Un virus indiqué par Secuser.com
ne figure pas dans la liste des virus détectés par
mon antivirus pourtant à jour, est-ce normal? Si une alerte vient tout juste d'être lancée
via Secuser
Alerte, il se peut que la définition du nouveau
virus ne soit pas encore disponible : patientez quelques minutes
ou quelques heures le temps que votre éditeur élabore
un antidote. Dans le cas contraire, vérifiez que le
virus n'est pas connu sous un autre nom chez votre éditeur
d'antivirus en effectuant une recherche
dans Secuser.com. Les éditeurs adoptent parfois des
noms différents pour le même virus, que vous
trouverez listés dans nos fiches virus dans la rubrique
"ALIAS".
Mon antivirus a détecté
un virus qui n'est pas référencé dans la liste
des virus de Secuser.com, est-ce normal? Les éditeurs d'antivirus adoptent parfois des noms
différents pour le même virus : vérifiez
tout d'abord que le virus n'est pas référencé
sur Secuser.com sous un autre nom en effectuant une recherche.

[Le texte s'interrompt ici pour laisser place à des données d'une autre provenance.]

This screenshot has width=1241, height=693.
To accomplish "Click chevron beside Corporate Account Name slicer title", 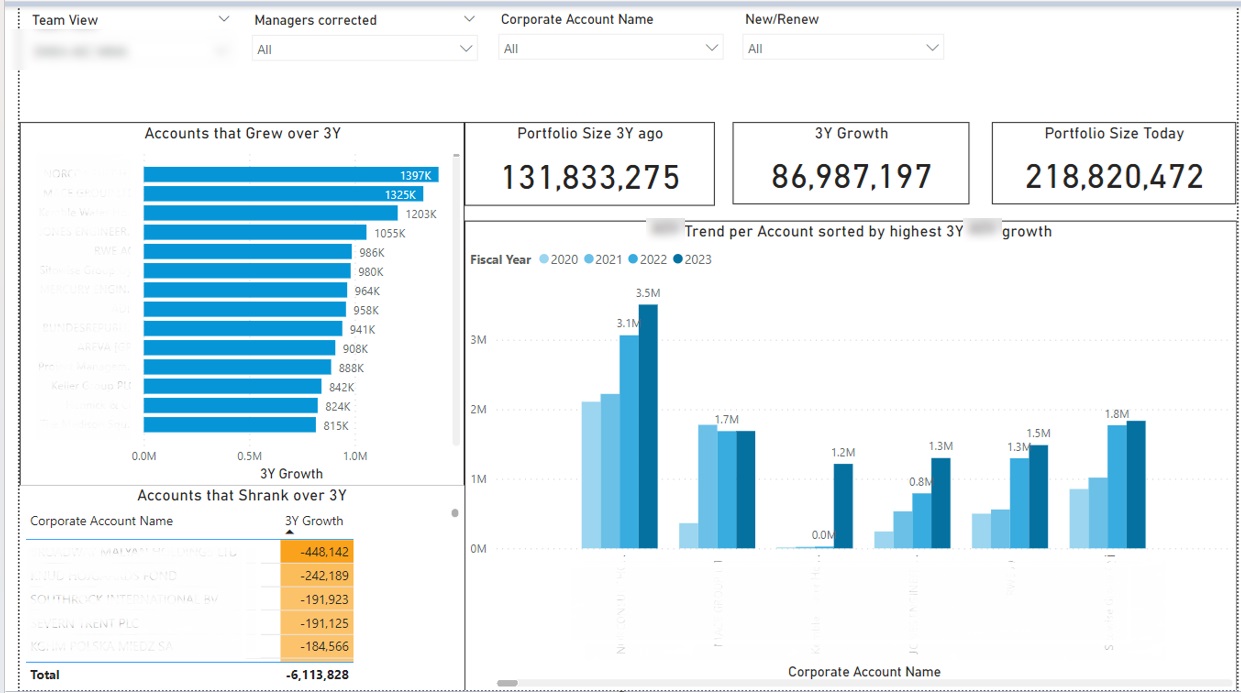I will tap(715, 19).
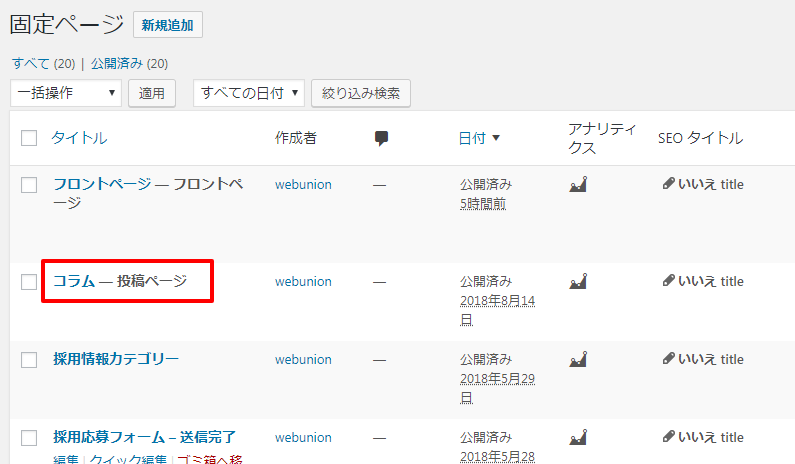795x464 pixels.
Task: Sort by the 日付 column arrow
Action: coord(496,138)
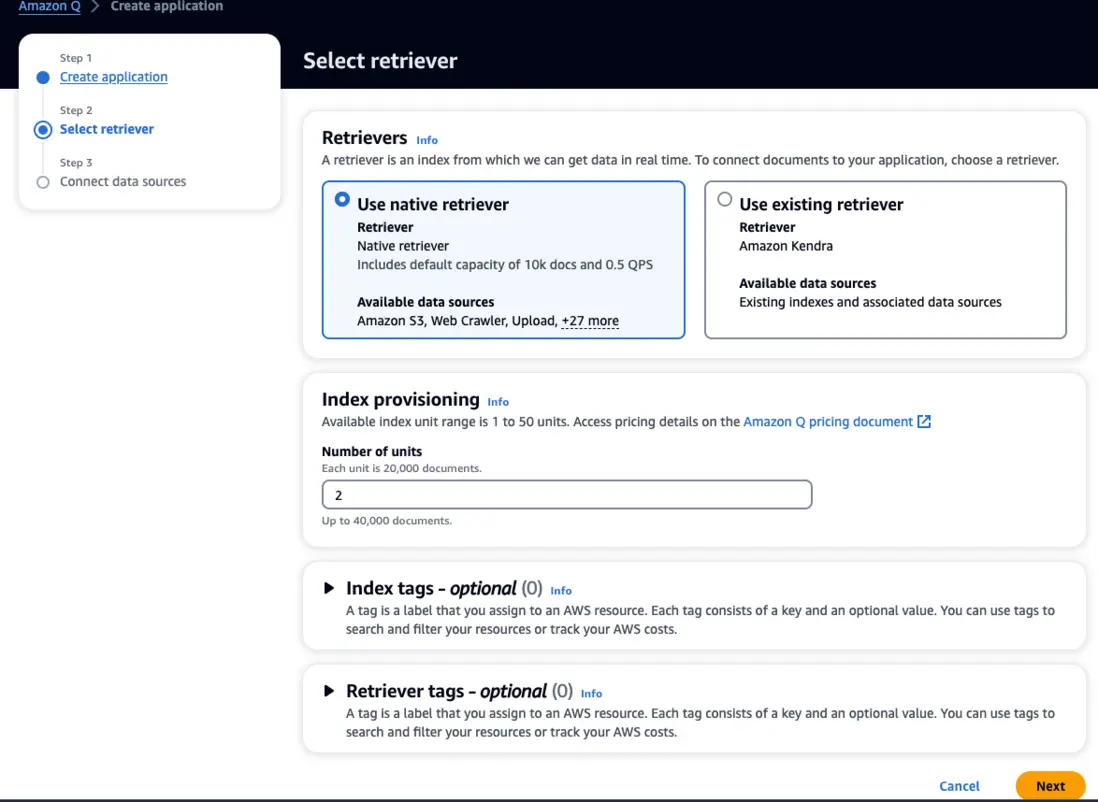Click the external link icon beside pricing document
The height and width of the screenshot is (802, 1098).
[924, 422]
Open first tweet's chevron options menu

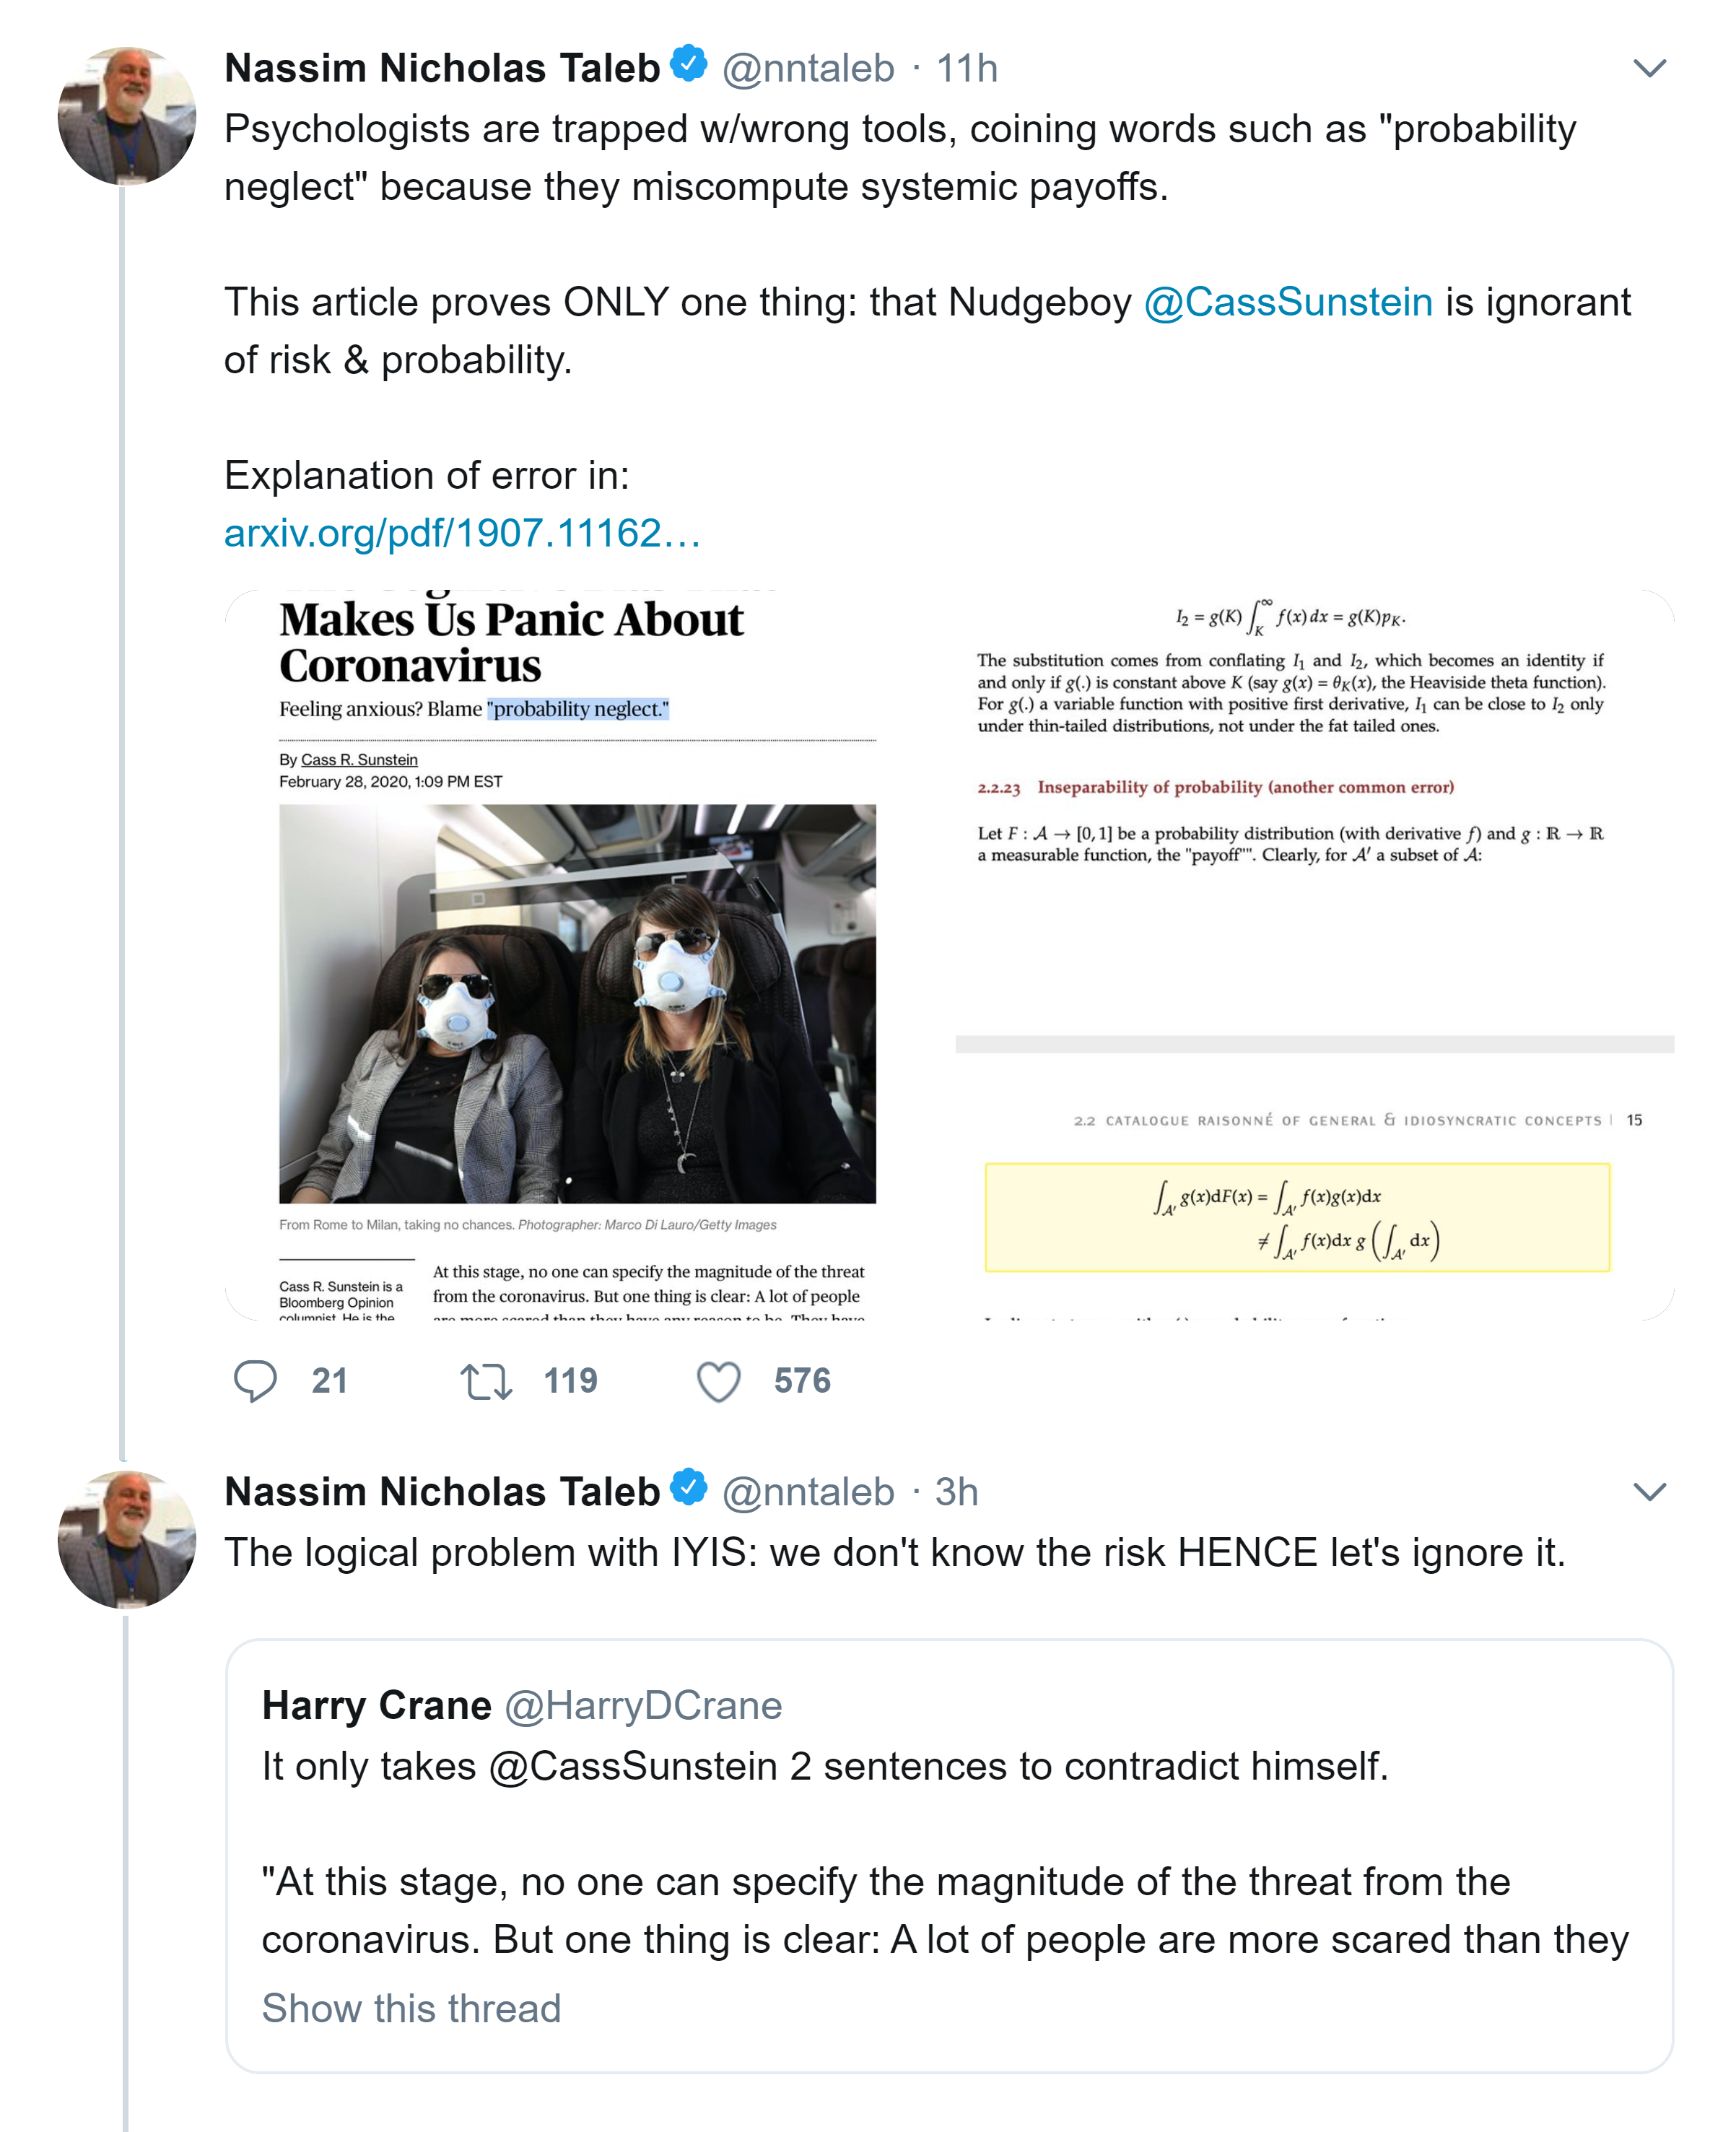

S'il s'agit d'un nouveau virus, ou d'un alias non indiqué
dans nos fiches, vous pouvez nous
écrire pour nous le signaler et nous envoyer le
cas échéant un exemplaire du message infecté.
Si vous souhaitez connaître les effets d'un virus détecté
par votre antivirus mais non encore référencé
par Secuser.com, consultez la documentation de votre antivirus
qui inclue généralement une encyclopédie
des virus.
Après avoir ouvert un fichier mon
antivirus a émis une alerte indiquant qu'il contenait un
virus. Mon ordinateur est-il contaminé? Si vous avez visualisé une telle alerte c'est que votre
antivirus est équipé d'un moniteur
qui veille en permanence sur votre système. L'accès
au fichier infecté a été bloqué avant
l'exécution du virus, donc votre ordinateur n'a pas été
contaminé : votre antivirus vous a simplement informé
du caractère malveillant du fichier concerné. Supprimez
ensuite le message infecté.
Que signifie Win32 ou W32 dans le nom
complet d'un virus (par exemple Win32/Sober.Y)? La présence de Win32 ou W32 dans le nom d'un virus signifie
que ce dernier concerne les systèmes d'exploitation Windows
développés pour les ordinateurs équipés
d'un processeur 32 bits, soit les versions des années
1995-2005 (dont Windows XP). Cette notation est utilisée
pour déterminer du premier coup d'oeil quel système
un virus est capable d'infecter. Dans notre exemple Win32/Sober.Y,
il est possible de conclure que le virus Sober.Y cible les versions
récentes de Windows, donc qu'il ne peut pas s'exécuter
sur des ordinateurs fonctionnant sous des versions anciennes (dont
Windows 3.1, système 16 bits) ni sous un système d'exploitation
différent (Apple, Linux, etc.).
Mon antivirus signale la présence
d'un virus nommé Exploit. IFrame. FileDownload mais ne peut
pas l'éliminer. Que faire? Exploit.IFrame.FileDownload (également HTML/IFrame_Exploit)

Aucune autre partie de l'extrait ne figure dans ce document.